■ **Problem requirements**: No pictures belong in the copy. Retype exactly, and only, the stretch of lines below from the one with "Enable the 反转(M) mirror checkbox" through the one with "Screen dimensions: 1622x799".

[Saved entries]
=-=-=-=-=
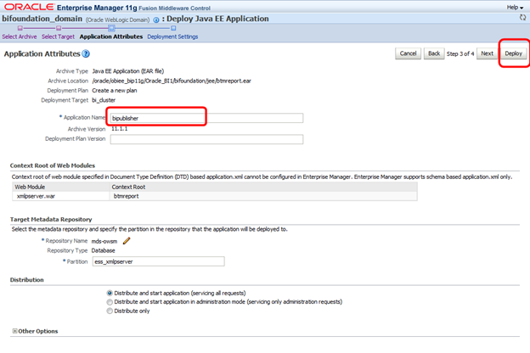
Task: Select the 'Distribute only' radio button
Action: [x=110, y=311]
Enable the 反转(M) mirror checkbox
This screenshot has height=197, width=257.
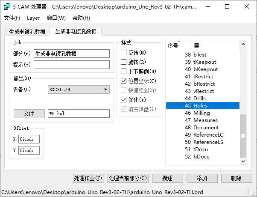(124, 53)
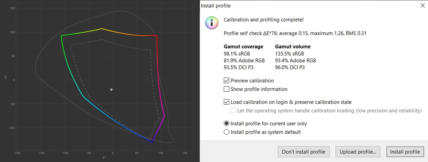
Task: Click Don't install profile button
Action: [303, 152]
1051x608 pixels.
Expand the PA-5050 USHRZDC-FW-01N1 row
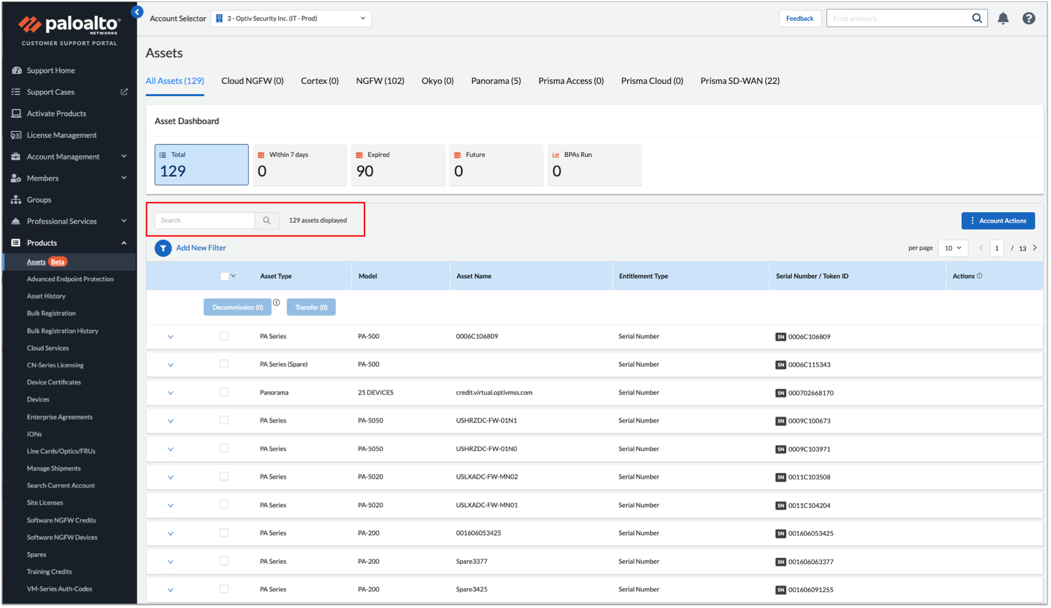point(171,421)
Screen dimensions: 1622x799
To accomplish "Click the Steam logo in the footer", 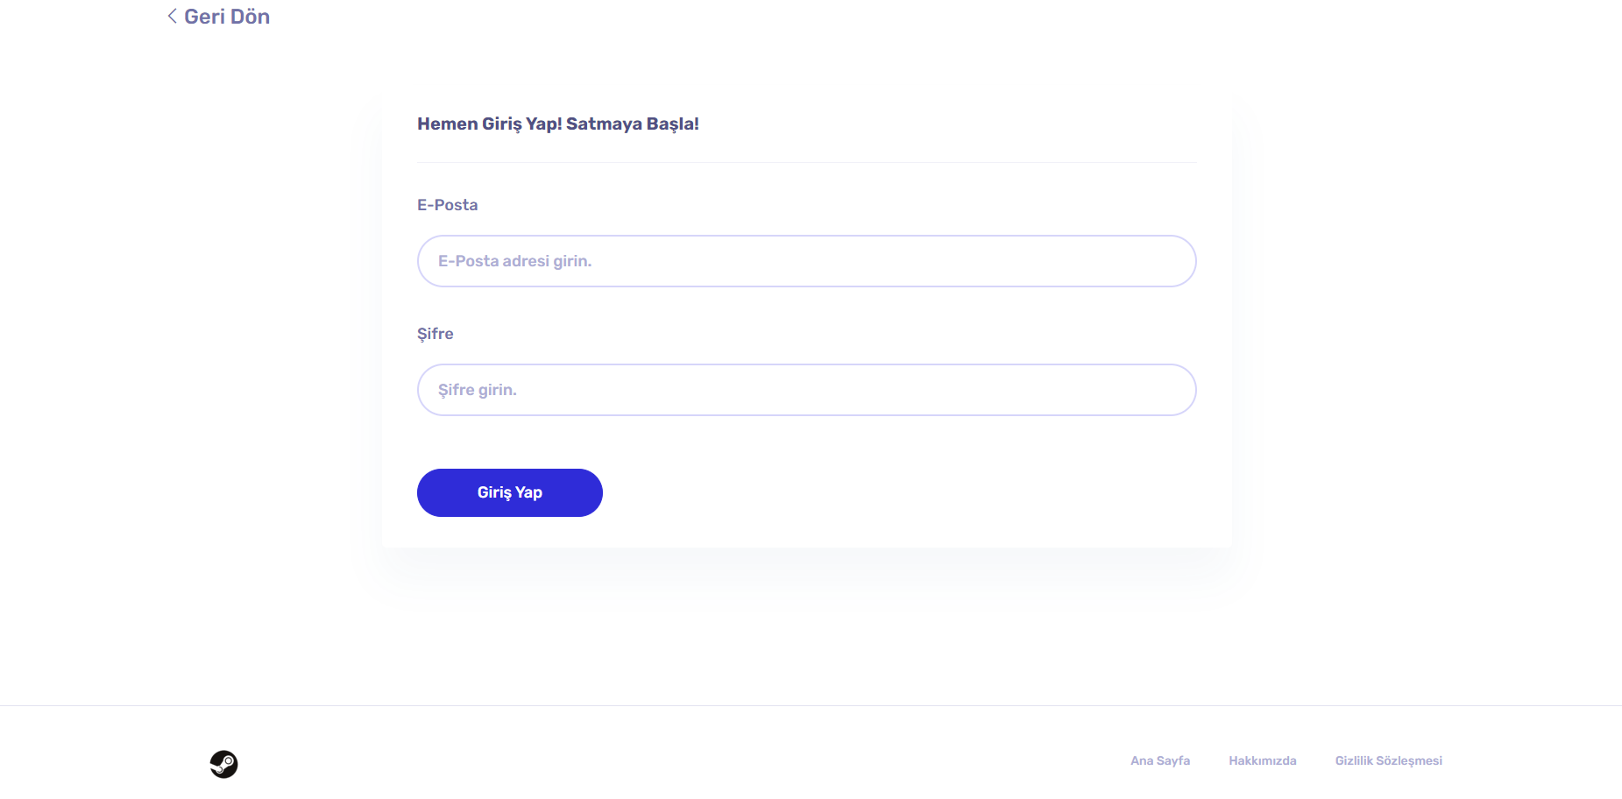I will [223, 764].
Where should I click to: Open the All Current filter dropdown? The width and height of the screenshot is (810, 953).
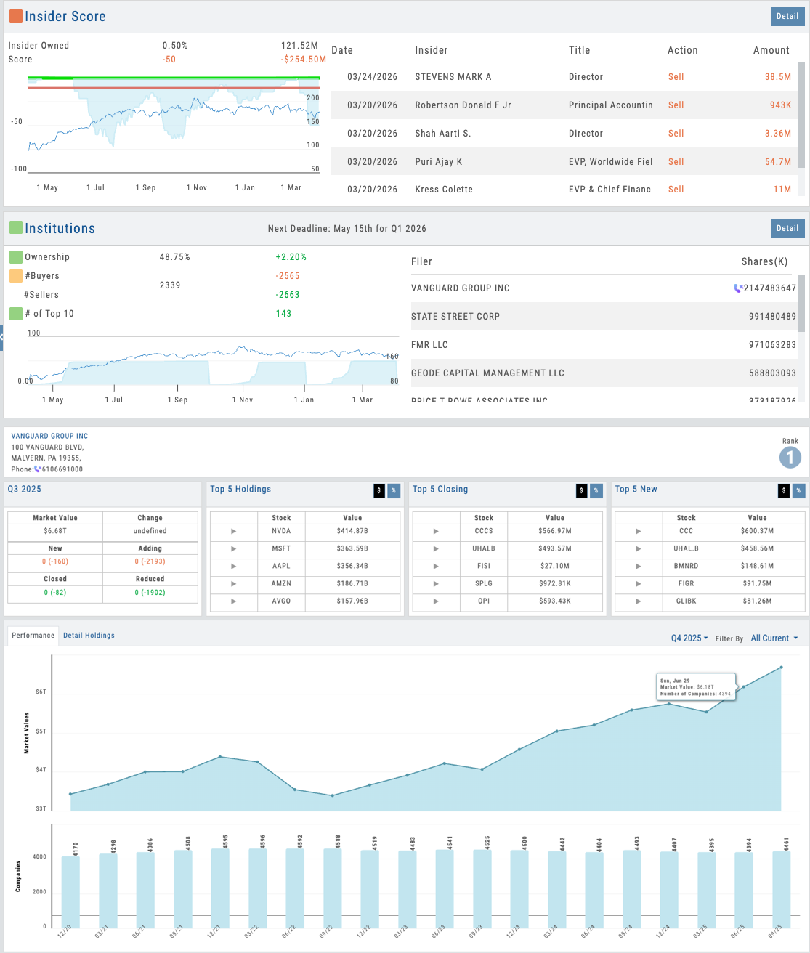(774, 638)
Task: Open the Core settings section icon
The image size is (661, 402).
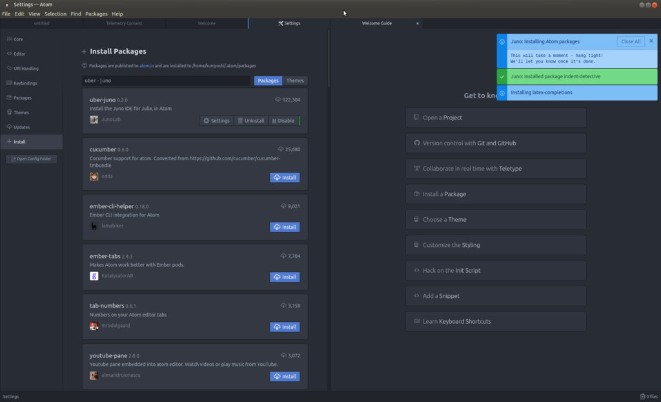Action: coord(8,39)
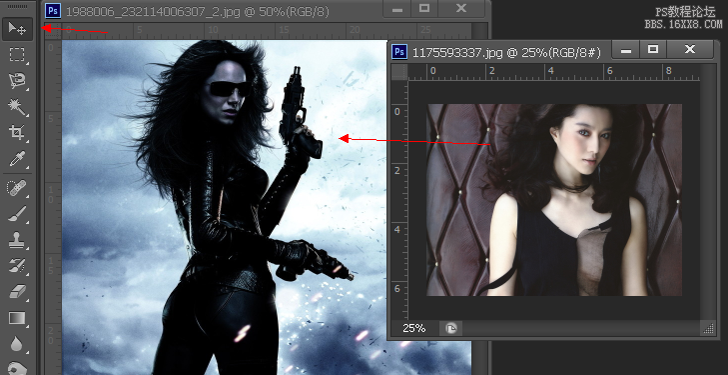Screen dimensions: 728x375
Task: Select the Lasso tool
Action: point(17,80)
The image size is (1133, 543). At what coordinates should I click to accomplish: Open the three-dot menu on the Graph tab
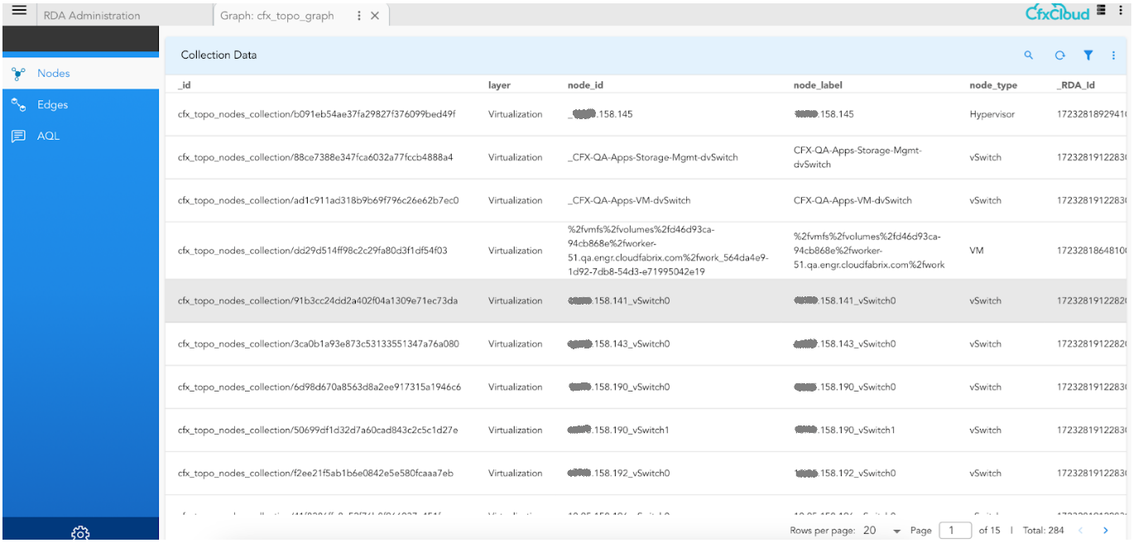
=-=-=-=-=
■ **Solution to the exercise**:
Enable the 反转(M) mirror checkbox
This screenshot has height=197, width=257.
(124, 53)
Task: Click Don't install profile button
Action: [303, 152]
1051x608 pixels.
Expand the PA-5050 USHRZDC-FW-01N1 row
point(171,421)
Screen dimensions: 1622x799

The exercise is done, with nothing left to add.